What needs to be done: Set the data down again, word for word, as it appears below.

------ Records for this task ------

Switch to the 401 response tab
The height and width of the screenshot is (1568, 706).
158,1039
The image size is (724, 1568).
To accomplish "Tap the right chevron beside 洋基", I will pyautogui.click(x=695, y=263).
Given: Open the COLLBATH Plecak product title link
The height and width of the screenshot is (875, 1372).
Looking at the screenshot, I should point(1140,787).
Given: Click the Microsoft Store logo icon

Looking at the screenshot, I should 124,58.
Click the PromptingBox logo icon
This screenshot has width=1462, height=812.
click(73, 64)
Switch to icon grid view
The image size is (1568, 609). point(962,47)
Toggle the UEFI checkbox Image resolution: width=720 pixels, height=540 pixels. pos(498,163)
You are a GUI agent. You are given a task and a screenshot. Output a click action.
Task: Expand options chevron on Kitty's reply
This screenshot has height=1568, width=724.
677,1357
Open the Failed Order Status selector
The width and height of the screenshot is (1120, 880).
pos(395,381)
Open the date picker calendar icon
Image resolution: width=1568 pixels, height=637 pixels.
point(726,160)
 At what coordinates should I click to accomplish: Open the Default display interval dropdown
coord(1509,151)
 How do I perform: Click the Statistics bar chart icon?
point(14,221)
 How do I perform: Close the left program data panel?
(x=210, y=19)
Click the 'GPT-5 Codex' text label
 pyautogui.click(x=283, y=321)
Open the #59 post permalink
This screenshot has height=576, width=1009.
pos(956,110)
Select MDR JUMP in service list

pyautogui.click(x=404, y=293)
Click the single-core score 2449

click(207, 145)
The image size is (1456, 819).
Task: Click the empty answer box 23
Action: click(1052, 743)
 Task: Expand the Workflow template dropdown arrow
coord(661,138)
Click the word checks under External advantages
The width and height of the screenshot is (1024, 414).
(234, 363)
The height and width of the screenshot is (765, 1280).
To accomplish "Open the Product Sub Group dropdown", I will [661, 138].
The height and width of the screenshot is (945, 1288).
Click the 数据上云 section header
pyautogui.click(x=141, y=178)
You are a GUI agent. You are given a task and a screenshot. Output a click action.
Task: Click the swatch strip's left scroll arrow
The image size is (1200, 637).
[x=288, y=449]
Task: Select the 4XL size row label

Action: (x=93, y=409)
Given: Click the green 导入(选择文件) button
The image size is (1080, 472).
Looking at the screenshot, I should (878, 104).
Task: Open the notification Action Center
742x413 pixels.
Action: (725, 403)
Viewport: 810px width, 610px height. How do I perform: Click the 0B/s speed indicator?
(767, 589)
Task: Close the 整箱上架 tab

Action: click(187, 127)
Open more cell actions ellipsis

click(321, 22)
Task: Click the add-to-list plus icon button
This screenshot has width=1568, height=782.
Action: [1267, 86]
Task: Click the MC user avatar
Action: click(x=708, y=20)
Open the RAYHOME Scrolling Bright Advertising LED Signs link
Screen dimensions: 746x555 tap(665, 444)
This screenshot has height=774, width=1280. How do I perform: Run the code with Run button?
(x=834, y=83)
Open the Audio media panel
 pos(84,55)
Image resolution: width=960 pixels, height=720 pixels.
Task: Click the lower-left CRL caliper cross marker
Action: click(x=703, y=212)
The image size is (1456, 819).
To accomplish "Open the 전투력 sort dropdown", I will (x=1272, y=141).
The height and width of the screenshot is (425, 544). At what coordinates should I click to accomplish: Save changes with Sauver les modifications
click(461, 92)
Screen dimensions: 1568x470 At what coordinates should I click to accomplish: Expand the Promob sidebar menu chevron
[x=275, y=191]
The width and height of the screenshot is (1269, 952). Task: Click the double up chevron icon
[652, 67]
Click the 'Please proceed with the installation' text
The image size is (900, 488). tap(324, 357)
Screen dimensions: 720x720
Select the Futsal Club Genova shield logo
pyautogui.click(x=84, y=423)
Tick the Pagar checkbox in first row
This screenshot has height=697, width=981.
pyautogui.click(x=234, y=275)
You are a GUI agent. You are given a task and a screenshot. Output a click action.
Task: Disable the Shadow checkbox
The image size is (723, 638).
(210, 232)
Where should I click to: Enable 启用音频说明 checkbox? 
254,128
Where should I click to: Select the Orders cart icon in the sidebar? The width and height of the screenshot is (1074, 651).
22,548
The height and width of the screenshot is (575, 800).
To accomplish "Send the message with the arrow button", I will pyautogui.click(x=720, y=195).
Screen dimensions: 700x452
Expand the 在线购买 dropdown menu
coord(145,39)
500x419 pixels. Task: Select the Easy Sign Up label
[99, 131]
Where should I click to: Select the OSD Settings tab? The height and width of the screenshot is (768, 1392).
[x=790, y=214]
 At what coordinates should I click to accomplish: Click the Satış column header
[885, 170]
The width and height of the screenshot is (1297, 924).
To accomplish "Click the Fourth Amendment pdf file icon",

------

Answer to the problem:
Switch to the 401 response tab
The height and width of the screenshot is (1568, 706).
158,1039
The image size is (724, 1568).
To accomplish "Tap the right chevron beside 洋基", I will pyautogui.click(x=695, y=263).
Given: Open the COLLBATH Plecak product title link
The height and width of the screenshot is (875, 1372).
Looking at the screenshot, I should point(1140,787).
Given: Click the Microsoft Store logo icon

Looking at the screenshot, I should 124,58.
Click the PromptingBox logo icon
This screenshot has width=1462, height=812.
click(73, 64)
Switch to icon grid view
The image size is (1568, 609). point(962,47)
Toggle the UEFI checkbox Image resolution: width=720 pixels, height=540 pixels. pos(498,163)
You are a GUI agent. You are given a task and a screenshot. Output a click action.
Task: Expand options chevron on Kitty's reply
This screenshot has height=1568, width=724.
677,1357
Open the Failed Order Status selector
The width and height of the screenshot is (1120, 880).
pos(395,381)
Open the date picker calendar icon
Image resolution: width=1568 pixels, height=637 pixels.
point(726,160)
 At what coordinates should I click to accomplish: Open the Default display interval dropdown
coord(1509,151)
 How do I perform: Click the Statistics bar chart icon?
point(14,221)
 How do I perform: Close the left program data panel?
(x=210, y=19)
Click the 'GPT-5 Codex' text label
 pyautogui.click(x=283, y=321)
Open the #59 post permalink
This screenshot has height=576, width=1009.
pos(956,110)
Select MDR JUMP in service list

pyautogui.click(x=404, y=293)
Click the single-core score 2449

click(207, 145)
The image size is (1456, 819).
Task: Click the empty answer box 23
Action: click(1052, 743)
 Task: Expand the Workflow template dropdown arrow
coord(661,138)
Click the word checks under External advantages
The width and height of the screenshot is (1024, 414).
(234, 363)
The height and width of the screenshot is (765, 1280).
To accomplish "Open the Product Sub Group dropdown", I will [661, 138].
The height and width of the screenshot is (945, 1288).
Click the 数据上云 section header
pyautogui.click(x=141, y=178)
You are a GUI agent. You are given a task and a screenshot. Output a click action.
Task: Click the swatch strip's left scroll arrow
The image size is (1200, 637).
[x=288, y=449]
Task: Select the 4XL size row label

Action: (x=93, y=409)
Given: Click the green 导入(选择文件) button
The image size is (1080, 472).
Looking at the screenshot, I should (878, 104).
Task: Open the notification Action Center
742x413 pixels.
Action: (725, 403)
Viewport: 810px width, 610px height. How do I perform: Click the 0B/s speed indicator?
(767, 589)
Task: Close the 整箱上架 tab

Action: click(187, 127)
Open more cell actions ellipsis

click(321, 22)
Task: Click the add-to-list plus icon button
This screenshot has width=1568, height=782.
Action: [1267, 86]
Task: Click the MC user avatar
Action: click(x=708, y=20)
Open the RAYHOME Scrolling Bright Advertising LED Signs link
Screen dimensions: 746x555 tap(665, 444)
This screenshot has height=774, width=1280. How do I perform: Run the code with Run button?
(x=834, y=83)
Open the Audio media panel
 pos(84,55)
Image resolution: width=960 pixels, height=720 pixels.
Task: Click the lower-left CRL caliper cross marker
Action: click(x=703, y=212)
The image size is (1456, 819).
To accomplish "Open the 전투력 sort dropdown", I will (x=1272, y=141).
The height and width of the screenshot is (425, 544). At what coordinates should I click to accomplish: Save changes with Sauver les modifications
click(461, 92)
Screen dimensions: 1568x470 At what coordinates should I click to accomplish: Expand the Promob sidebar menu chevron
[x=275, y=191]
The width and height of the screenshot is (1269, 952). Task: Click the double up chevron icon
[652, 67]
Click the 'Please proceed with the installation' text
The image size is (900, 488). tap(324, 357)
Screen dimensions: 720x720
Select the Futsal Club Genova shield logo
pyautogui.click(x=84, y=423)
Tick the Pagar checkbox in first row
This screenshot has height=697, width=981.
pyautogui.click(x=234, y=275)
You are a GUI agent. You are given a task and a screenshot. Output a click action.
Task: Disable the Shadow checkbox
The image size is (723, 638).
(210, 232)
Where should I click to: Enable 启用音频说明 checkbox? 
254,128
Where should I click to: Select the Orders cart icon in the sidebar? The width and height of the screenshot is (1074, 651).
22,548
The height and width of the screenshot is (575, 800).
To accomplish "Send the message with the arrow button", I will pyautogui.click(x=720, y=195).
Screen dimensions: 700x452
Expand the 在线购买 dropdown menu
coord(145,39)
500x419 pixels. Task: Select the Easy Sign Up label
[99, 131]
Where should I click to: Select the OSD Settings tab? The height and width of the screenshot is (768, 1392).
[x=790, y=214]
 At what coordinates should I click to accomplish: Click the Satış column header
[885, 170]
The width and height of the screenshot is (1297, 924).
To accomplish "Click the Fourth Amendment pdf file icon",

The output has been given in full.